Located in Southern Texas, King Ranch occupies a vital part of American Western history. Captain Richard King founded the Rancho de Santa Gertrudes (King Ranch) in 1853 after working as a river boat captain during the Mexican War.

Currently on exhibition, “King Ranch: A Legacy in Art; The Paintings of Noe Perez” explores the vast spaces of King Ranch. Diverse in presentation, Perez’s paintings captivate the viewer. Painting the historic Main House, important sources of water, livestock on the King Ranch and so much more, Perez showcases the aspects of the Southern Texas landscape that make it so unique.

Who are the Los Kineños?

When Captain King settled in Southern Texas in the early 1850s, a terrible drought had been happening in Northern Mexico. Captain King visited a town, and they sold him all their cattle to attempt to survive the drought. He started driving the cattle northward but quickly stopped. Realizing he could help the townspeople of Cruillas, Captain King went back to the town and called a meeting. He offered to move the people of the town to his ranch in exchange for food, shelter and an income to work on the ranch.

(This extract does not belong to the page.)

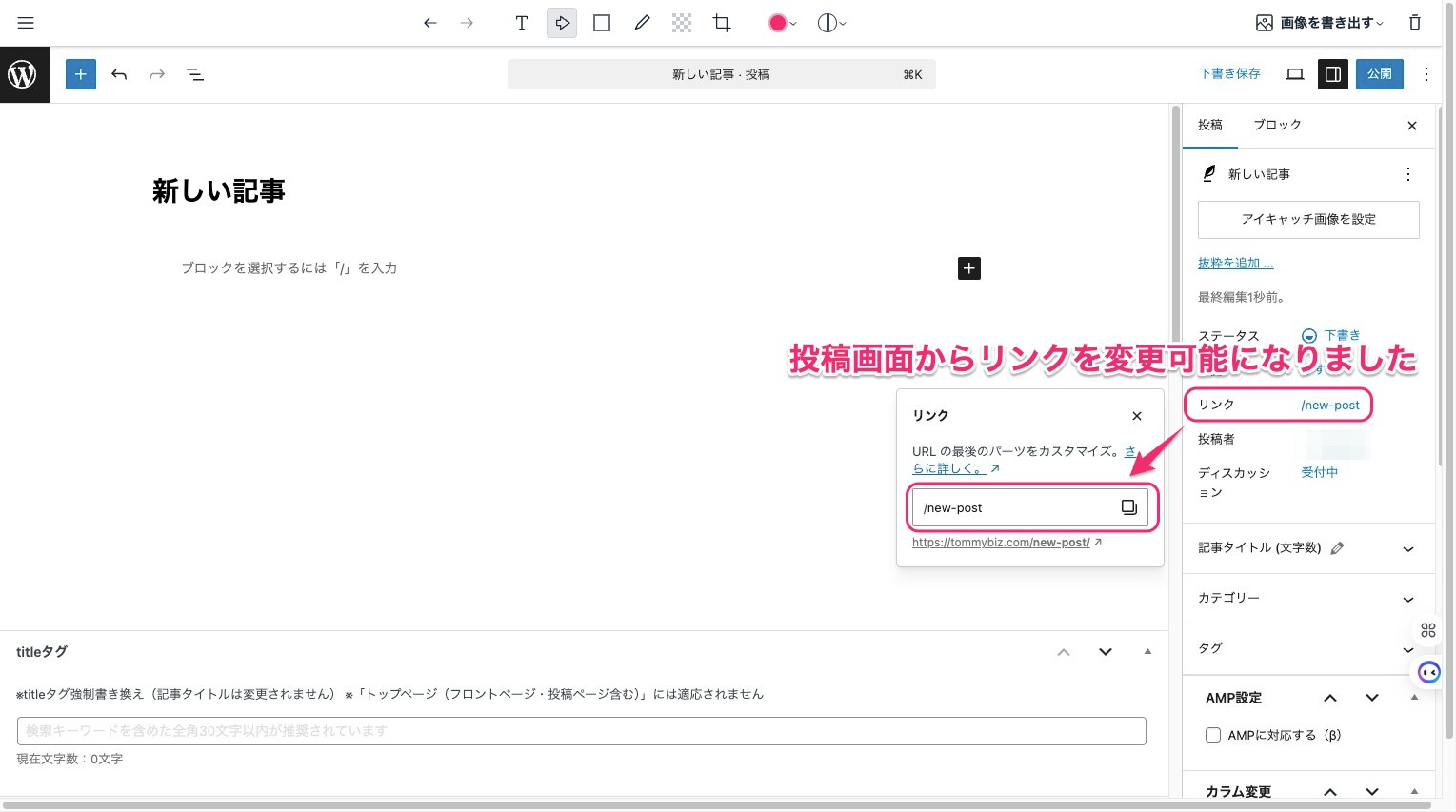Image resolution: width=1456 pixels, height=812 pixels.
Task: Switch to the 投稿 tab
Action: (1210, 125)
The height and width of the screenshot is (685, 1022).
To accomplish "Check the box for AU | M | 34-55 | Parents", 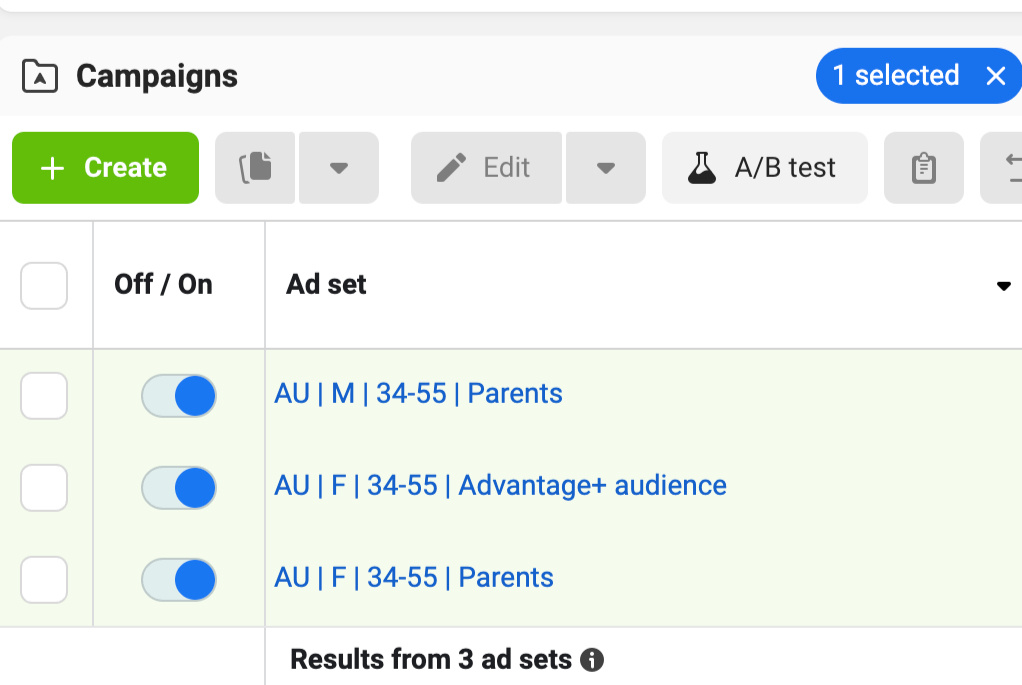I will 44,396.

This seemed like a fair offer and many of the townspeople chose to move to Captain King’s ranch in 1854. They became known as Los Kineños or “King’s people.”

Los Kineños were expert cowboys when it came to working with livestock and horses. They chose to stay at King Ranch and have worked there for seven generations. Today, their descendants still work on the King Ranch and there is a longstanding tradition of respect for Los Kineños in Southern Texas.

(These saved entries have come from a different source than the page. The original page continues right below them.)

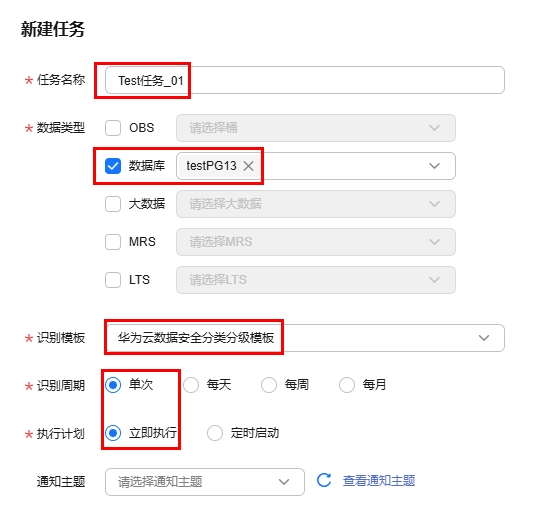Uncheck the 数据库 checkbox
This screenshot has height=506, width=558.
113,166
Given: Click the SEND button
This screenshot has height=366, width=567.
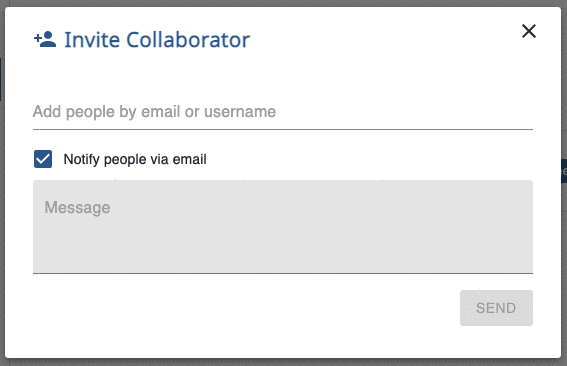Looking at the screenshot, I should tap(496, 308).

Paintings by Noe Perez on Exhibition at The Cowboy

Kineños (La Corrida) (Santa Gertrudis). Noe Perez, 2020, Oil on canvas.

Old Colony Casitas (Santa Gertrudis). Noe Perez, 2019, Oil on canvas.

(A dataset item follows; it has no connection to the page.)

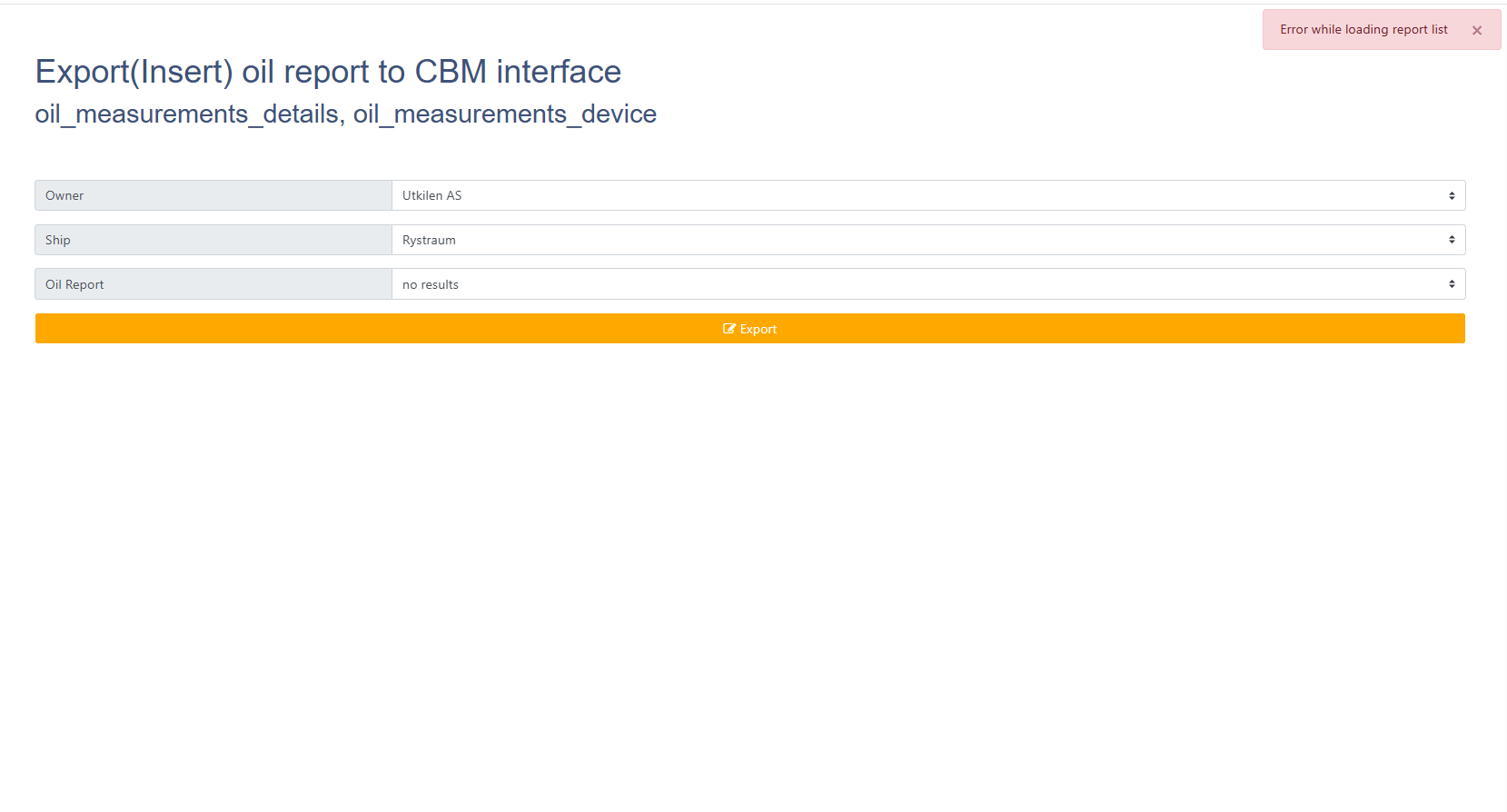Expand the Oil Report dropdown arrow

Some of the original casitas built in the 1850s are still standing on the King Ranch. Noe Perez painted a picture of the casitas which can be seen below.

Tiffany Gate at the Main House. Noe Perez, 2019, Oil on canvas.

Santa Gertrudis Pair (Santa Gertrudis). Noe Perez, 2018, Oil on canvas.

In 1920, the only American breed of cattle was sired – the Santa Gertrudis. Monkey was 3/8 Brahman and 5/8 Shorthorn. The cattle breed wasn’t recognized by the U.S. Department of Agriculture until 1940. It was the first new breed recognized in over 100 years.

Seep Springs (Santa Gertrudis). Noe Perez, 2019, Oil on canvas.

The seep springs are an important body of water on the King Ranch that stems from the Santa Gertrudis Creek.

The Carriage House in Morning Light (Santa Gertrudis). Noe Perez, 2019, Oil on canvas.

Concluding Thoughts

Today, King Ranch occupies around 825,000 acres and still plays a prominent role in Southern Texas. You can visit their website to learn more about what King Ranch is doing today to continue persevering the land and Western traditions.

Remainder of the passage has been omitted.